---------- SOURCE EXCERPT
I began my weekend with one of the most surprisingly breathtaking performances I’ve ever seen. Matt Andersen & The Mellotones was a catchy array of songs that had booming vocals and soulful beats. He left the crowd with goose bumps at the end of his set with a powerful performance of The Beatles “With A Little Help From My Friends”.
I was very excited to catch a rare sighting of Feist’s newest project, HYDRA. Pulling from husband and wife duo’s AroarA and Snowblink, this act was a festival must-see. The set was a mash of tracks from their respective projects with a couple of covers thrown in, including a cover of Led Zeppelin’s “The Immigrant Song”. The set certainly left me wanting original material from HYDRA.
Taking on the headlining slot at Friday night’s Main Stage was indie-pop twins Tegan and Sara. The duo had the crowd dancing and singing along from start to finish, opening the show with the synth-heavy “Goodbye, Goodbye”. The crowd really went crazy for some of the more classic tracks including “Back In Your Head” and “Alligator”. Entertaining the audience in between songs, Tegan talked about her own camping experiences growing up, dropping acid in the wild and embarrassingly admitted that she’d never camp again, even with campers shouting invitations from the crowd.
Even some youngsters in the crowd had their bedtime extended to catch the 9:45pm set. The ladies certainly played to the younger demographics by playing a short snippet of their catchy-as-hell tune from The Lego Movie, “Everything is Awesome”. They changed gears and set out to woo the older audience, doing a great rendition of Pete Townsend’s “Let My Love Open The Door”, leading into their closing track “Closer”.
Folk-trio Red Moon Road entertained the Main Stage Saturday afternoon. Their harmonies were complimented by a variety of strings including the banjo, mandolin and guitar. The group were masterful story tellers both through song and in between them. Beginning one song out of tune, they stopped to regroup while making me laugh with quips like, “You know what they say about folk musicians, they spend half their time tuning and the other half playing out of tune.”
--------------------
---------- EXTRACTED RECORDS
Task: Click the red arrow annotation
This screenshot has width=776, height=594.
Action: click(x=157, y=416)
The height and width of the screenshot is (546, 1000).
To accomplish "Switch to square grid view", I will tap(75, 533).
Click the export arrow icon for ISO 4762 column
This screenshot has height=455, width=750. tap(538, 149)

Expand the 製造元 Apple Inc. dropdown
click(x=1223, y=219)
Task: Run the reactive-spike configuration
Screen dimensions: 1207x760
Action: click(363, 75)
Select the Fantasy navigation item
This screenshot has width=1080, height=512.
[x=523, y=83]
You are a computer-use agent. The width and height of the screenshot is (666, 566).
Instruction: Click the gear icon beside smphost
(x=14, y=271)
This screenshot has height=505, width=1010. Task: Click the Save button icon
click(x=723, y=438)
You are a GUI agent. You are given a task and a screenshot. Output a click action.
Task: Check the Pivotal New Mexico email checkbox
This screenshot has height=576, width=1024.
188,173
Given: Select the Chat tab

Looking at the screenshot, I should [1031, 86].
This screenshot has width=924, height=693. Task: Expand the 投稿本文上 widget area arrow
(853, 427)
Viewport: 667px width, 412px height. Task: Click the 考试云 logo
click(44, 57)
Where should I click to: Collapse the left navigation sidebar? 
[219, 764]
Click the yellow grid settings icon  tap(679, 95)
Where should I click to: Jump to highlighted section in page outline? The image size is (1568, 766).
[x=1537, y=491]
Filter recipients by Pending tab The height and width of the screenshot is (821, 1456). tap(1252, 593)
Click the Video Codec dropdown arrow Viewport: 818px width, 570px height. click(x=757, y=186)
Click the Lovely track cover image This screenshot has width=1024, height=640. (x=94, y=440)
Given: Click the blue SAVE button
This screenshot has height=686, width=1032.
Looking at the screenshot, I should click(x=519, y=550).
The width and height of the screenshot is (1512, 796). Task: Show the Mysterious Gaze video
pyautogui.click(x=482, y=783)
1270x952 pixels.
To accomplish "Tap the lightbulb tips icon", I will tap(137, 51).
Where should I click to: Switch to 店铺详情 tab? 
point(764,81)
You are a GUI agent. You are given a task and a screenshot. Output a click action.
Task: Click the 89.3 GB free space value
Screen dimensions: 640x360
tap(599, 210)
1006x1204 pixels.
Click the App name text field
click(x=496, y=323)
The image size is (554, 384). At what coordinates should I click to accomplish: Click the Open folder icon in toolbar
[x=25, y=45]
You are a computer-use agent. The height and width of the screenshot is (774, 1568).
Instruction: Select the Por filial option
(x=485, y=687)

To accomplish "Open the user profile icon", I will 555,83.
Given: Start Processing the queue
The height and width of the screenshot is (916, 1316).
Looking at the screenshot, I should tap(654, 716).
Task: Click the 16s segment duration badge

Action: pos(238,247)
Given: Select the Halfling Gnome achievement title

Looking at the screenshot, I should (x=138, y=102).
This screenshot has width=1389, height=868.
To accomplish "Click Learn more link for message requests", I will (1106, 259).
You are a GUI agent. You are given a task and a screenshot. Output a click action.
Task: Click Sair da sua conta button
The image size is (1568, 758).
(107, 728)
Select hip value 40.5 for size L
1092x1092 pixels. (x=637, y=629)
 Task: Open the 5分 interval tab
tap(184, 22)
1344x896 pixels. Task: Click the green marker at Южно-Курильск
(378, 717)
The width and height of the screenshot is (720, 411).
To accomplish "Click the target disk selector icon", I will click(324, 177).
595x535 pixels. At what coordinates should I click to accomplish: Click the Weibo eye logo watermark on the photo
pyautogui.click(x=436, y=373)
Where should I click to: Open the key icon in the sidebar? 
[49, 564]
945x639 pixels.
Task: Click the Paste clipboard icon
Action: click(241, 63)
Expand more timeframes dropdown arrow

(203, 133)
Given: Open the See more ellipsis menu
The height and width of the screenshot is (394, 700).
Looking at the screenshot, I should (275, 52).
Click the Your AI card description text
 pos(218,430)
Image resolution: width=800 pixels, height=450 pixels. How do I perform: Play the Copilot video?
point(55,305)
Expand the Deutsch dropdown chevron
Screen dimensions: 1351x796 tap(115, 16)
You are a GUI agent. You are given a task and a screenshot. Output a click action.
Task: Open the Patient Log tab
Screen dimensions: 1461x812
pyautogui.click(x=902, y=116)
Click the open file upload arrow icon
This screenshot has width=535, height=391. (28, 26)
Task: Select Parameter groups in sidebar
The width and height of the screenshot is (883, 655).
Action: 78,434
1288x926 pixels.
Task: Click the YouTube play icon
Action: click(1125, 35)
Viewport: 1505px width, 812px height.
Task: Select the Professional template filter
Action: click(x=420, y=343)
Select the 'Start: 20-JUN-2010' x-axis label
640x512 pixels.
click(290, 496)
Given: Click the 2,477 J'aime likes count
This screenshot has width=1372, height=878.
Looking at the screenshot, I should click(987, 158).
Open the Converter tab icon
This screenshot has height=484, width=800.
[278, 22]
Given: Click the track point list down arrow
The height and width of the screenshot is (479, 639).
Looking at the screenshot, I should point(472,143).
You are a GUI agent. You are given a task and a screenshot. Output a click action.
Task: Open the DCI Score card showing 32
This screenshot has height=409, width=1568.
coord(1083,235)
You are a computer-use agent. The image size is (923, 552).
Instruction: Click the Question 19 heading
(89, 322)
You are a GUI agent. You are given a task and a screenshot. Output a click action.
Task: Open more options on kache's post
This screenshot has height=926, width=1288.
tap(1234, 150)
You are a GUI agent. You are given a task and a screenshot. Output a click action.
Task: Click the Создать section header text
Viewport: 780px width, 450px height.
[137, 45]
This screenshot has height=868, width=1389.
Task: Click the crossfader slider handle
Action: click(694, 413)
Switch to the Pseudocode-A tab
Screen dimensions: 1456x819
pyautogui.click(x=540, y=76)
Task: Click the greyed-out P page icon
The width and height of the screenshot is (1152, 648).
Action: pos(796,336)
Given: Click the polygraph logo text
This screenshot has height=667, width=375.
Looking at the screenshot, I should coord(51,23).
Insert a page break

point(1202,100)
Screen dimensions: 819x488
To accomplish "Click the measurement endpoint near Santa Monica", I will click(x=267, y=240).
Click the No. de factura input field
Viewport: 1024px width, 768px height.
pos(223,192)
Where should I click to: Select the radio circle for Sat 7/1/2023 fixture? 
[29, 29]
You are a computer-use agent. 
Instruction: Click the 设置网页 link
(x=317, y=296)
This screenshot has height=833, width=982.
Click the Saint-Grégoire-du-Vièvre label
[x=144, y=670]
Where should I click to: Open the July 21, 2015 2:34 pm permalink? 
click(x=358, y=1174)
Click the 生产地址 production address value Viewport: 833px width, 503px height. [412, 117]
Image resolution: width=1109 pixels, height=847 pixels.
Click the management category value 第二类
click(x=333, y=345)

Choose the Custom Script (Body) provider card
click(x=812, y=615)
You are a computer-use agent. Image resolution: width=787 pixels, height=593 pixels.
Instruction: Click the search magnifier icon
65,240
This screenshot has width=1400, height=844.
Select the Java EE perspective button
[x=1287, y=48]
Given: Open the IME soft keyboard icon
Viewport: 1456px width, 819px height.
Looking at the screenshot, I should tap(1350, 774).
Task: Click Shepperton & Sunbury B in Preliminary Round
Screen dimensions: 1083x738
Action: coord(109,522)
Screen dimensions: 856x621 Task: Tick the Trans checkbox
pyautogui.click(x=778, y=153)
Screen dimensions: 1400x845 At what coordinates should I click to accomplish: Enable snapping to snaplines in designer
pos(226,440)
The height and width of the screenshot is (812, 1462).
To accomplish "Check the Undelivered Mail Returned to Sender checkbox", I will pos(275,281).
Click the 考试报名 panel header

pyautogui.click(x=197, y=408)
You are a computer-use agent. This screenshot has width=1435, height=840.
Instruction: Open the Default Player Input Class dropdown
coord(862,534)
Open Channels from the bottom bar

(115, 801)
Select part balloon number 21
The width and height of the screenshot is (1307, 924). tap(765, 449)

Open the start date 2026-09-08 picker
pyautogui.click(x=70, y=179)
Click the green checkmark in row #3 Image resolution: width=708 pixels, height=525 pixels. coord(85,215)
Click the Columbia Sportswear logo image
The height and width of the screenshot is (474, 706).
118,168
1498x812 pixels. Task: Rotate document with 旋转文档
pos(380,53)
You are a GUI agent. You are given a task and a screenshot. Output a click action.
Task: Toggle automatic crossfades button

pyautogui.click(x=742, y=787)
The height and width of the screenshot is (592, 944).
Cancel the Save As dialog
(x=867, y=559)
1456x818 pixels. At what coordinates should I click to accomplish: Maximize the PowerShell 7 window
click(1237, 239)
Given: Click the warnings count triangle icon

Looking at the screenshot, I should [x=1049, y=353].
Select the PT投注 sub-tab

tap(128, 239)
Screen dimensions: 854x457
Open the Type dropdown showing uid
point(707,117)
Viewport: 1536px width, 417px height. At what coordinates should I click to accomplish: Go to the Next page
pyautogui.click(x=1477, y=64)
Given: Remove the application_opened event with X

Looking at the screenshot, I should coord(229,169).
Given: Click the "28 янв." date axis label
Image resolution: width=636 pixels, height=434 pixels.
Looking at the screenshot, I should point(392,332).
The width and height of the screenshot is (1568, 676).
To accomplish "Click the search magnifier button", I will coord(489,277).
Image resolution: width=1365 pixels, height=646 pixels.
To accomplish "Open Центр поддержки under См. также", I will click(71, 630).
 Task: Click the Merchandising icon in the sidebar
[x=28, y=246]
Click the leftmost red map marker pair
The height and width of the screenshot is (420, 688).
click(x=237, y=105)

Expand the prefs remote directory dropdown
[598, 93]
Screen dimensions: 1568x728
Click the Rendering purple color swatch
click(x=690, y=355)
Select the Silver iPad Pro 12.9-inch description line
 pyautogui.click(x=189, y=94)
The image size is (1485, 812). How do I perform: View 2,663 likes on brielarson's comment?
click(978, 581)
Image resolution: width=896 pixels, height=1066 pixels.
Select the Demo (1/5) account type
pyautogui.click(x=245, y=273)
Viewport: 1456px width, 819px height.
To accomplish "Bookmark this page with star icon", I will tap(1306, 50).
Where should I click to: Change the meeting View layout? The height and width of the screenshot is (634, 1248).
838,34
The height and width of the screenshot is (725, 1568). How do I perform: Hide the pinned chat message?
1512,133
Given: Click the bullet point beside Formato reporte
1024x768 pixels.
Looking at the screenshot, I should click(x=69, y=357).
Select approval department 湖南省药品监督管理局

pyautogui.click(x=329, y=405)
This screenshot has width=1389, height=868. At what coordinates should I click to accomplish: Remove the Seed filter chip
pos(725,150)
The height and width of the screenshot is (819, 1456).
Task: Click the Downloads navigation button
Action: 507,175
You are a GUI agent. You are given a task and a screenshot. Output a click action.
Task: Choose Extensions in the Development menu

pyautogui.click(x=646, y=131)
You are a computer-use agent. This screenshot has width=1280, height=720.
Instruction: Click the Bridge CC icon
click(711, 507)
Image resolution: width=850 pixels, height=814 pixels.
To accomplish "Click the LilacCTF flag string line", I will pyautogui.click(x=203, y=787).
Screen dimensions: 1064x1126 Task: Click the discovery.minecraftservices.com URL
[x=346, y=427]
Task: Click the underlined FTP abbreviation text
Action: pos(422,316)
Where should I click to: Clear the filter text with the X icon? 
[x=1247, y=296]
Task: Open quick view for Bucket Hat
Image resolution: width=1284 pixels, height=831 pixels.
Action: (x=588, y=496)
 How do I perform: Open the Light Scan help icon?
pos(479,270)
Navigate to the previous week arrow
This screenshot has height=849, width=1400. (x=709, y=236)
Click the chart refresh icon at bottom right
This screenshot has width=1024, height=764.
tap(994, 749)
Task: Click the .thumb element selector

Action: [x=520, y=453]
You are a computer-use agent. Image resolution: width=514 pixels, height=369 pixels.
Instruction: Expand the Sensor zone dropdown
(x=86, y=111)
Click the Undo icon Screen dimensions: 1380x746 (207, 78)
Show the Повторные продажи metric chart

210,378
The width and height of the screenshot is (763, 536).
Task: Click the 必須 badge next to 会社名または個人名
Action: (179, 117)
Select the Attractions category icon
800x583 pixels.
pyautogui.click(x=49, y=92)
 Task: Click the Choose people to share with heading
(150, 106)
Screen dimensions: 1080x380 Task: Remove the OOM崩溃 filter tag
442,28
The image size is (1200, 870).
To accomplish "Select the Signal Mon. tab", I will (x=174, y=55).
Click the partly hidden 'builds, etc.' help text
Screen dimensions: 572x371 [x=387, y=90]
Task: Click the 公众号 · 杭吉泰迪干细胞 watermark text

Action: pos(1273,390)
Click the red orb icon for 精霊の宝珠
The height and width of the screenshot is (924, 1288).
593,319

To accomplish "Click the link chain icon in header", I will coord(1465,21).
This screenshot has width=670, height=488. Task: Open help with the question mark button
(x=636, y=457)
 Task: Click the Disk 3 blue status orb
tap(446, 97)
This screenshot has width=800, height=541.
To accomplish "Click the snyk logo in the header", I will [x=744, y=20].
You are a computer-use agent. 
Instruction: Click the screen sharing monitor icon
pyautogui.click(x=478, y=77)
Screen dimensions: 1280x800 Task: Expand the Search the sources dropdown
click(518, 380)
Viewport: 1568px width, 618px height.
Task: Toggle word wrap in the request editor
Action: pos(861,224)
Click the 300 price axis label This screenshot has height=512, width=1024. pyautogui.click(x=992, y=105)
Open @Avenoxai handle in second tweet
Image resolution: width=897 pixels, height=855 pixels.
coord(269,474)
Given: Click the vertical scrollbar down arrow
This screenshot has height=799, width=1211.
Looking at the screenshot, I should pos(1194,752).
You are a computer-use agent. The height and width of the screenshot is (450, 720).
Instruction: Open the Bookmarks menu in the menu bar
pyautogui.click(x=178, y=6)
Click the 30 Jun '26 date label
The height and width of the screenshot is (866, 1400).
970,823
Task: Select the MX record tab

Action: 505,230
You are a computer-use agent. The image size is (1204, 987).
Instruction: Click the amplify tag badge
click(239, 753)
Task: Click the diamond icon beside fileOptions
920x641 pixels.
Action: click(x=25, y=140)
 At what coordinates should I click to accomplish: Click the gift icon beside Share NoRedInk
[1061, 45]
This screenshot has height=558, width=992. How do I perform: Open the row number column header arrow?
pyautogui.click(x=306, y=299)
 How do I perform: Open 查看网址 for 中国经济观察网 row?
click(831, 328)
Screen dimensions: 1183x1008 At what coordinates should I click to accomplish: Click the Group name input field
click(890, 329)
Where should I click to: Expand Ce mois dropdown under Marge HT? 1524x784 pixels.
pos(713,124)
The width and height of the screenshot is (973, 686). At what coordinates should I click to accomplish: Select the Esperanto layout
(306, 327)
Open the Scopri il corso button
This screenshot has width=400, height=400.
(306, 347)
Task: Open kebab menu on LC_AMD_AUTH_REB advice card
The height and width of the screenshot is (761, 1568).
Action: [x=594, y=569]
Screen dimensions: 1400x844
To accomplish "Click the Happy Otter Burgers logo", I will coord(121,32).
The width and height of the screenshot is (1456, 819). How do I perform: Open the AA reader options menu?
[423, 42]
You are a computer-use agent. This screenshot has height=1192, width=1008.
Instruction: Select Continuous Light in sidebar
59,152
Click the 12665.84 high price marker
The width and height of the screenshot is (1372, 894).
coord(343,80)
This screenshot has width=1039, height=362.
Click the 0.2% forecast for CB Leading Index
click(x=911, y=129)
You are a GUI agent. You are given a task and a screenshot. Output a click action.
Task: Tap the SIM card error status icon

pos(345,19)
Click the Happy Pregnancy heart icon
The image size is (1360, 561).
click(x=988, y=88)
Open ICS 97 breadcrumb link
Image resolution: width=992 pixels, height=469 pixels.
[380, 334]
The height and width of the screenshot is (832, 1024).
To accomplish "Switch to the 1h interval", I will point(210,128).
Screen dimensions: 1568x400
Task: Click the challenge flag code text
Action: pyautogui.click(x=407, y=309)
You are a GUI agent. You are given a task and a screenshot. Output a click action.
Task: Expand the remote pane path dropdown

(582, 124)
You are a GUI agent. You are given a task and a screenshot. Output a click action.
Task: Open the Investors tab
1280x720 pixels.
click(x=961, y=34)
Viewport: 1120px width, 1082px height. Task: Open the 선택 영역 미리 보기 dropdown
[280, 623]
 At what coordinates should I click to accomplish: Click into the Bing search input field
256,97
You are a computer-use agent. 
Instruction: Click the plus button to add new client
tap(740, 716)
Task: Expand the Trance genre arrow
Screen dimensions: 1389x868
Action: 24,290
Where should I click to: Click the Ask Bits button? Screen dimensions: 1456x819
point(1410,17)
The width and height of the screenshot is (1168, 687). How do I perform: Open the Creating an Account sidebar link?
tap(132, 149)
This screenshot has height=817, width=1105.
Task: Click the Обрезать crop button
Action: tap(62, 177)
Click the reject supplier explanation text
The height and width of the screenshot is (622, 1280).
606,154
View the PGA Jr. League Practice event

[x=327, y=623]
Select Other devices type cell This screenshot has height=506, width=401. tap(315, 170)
--------------------
• GIVEN INSTRUCTION A
Summarize the festival review above in two sentences.
• GIVEN INSTRUCTION B
According to the festival review, which song did Tegan and Sara open their show with?
• GIVEN INSTRUCTION C
From the festival review, return the passage from "I began my weekend" up to and including "material from HYDRA.", word for word.

• WRITTEN ANSWER A
The writer describes festival sets by Matt Andersen & The Mellotones, Feist's new project HYDRA, headliners Tegan and Sara, and folk-trio Red Moon Road. Highlights include Andersen's powerful Beatles cover, HYDRA's mix of tracks and covers, Tegan and Sara's crowd-pleasing Main Stage show with banter and songs for young and older fans, and Red Moon Road's harmonies and humorous storytelling.

• WRITTEN ANSWER B
They opened with the synth-heavy "Goodbye, Goodbye".

• WRITTEN ANSWER C
I began my weekend with one of the most surprisingly breathtaking performances I’ve ever seen. Matt Andersen & The Mellotones was a catchy array of songs that had booming vocals and soulful beats. He left the crowd with goose bumps at the end of his set with a powerful performance of The Beatles “With A Little Help From My Friends”.
I was very excited to catch a rare sighting of Feist’s newest project, HYDRA. Pulling from husband and wife duo’s AroarA and Snowblink, this act was a festival must-see. The set was a mash of tracks from their respective projects with a couple of covers thrown in, including a cover of Led Zeppelin’s “The Immigrant Song”. The set certainly left me wanting original material from HYDRA.